The problem of setting ground relay sensitivity to include all faults, yet not trip for heavy-load currents or inrush, is not as difficult as it is for phase relays. If the 3-phase load is balanced, normal ground currents are near zero. Therefore, the ground relay should not be affected by load currents. For balanced distribution systems, the ground relay can be set to pick up as little as 25% of load current. If the 3-phase loads are unbalanced, then the ground relay should be set to pick up at about 50% of load current.

Figure 6: A 12.47 kV service switchgear has incoming utility connection sections, a visible means of disconnect, metering, and fused sections. Courtesy: JBA Consulting Engineers

Under a fault condition, the fault current can easily exceed the capacity of the cable tape shield or concentric neutral ground; hence, a separate ground wire is necessary.
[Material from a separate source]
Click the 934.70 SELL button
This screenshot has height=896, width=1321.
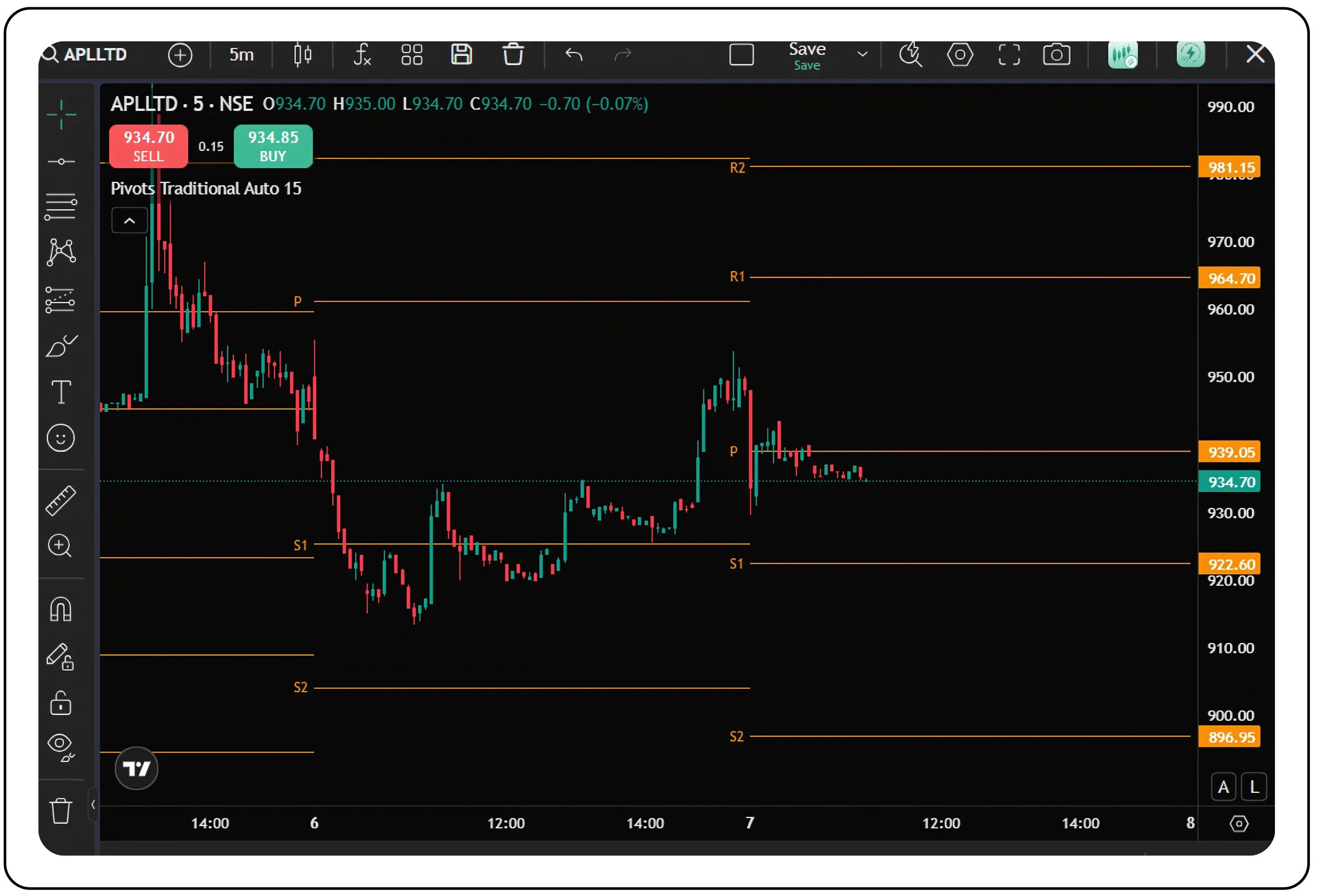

For example, Southwire Co. has published tape shields fault current capacity to be 1893 amps at 12.5% tape overlap, and 2045 amps at 25% tape overlap. Most solidly grounded MV distribution system short circuit currents can be well above 10,000 amps. Furthermore, NEC Art 215.2(B) requires a separate ground to handle short circuit currents. The ground conductor is required to be sized per Table 205.122.

For the coordination schemes presented in the examples, the breaker or fuse trip curves did not overlap. In practice, there may be overlapping non-selective protective schemes. In cases involving redundant protective devices, nonselective breaker operation is of little or no concern. Protective devices are redundant—no matter which device opens, the same outage occurs. To improve overall system protection and coordination, redundant devices are intentionally set to overlap (i.e., non-selectivity coordinate with one another).

For MV systems that are more complicated, a system protection engineer should be consulted.

Leslie Fernandez is senior project engineer, electrical at JBA Consulting Engineers. He has more than 28 years of engineering and design and field experience that includes MV distribution systems for military, mining, tunneling, food manufacturing, power production facilities, high-rise facilities, and casino resort complexes.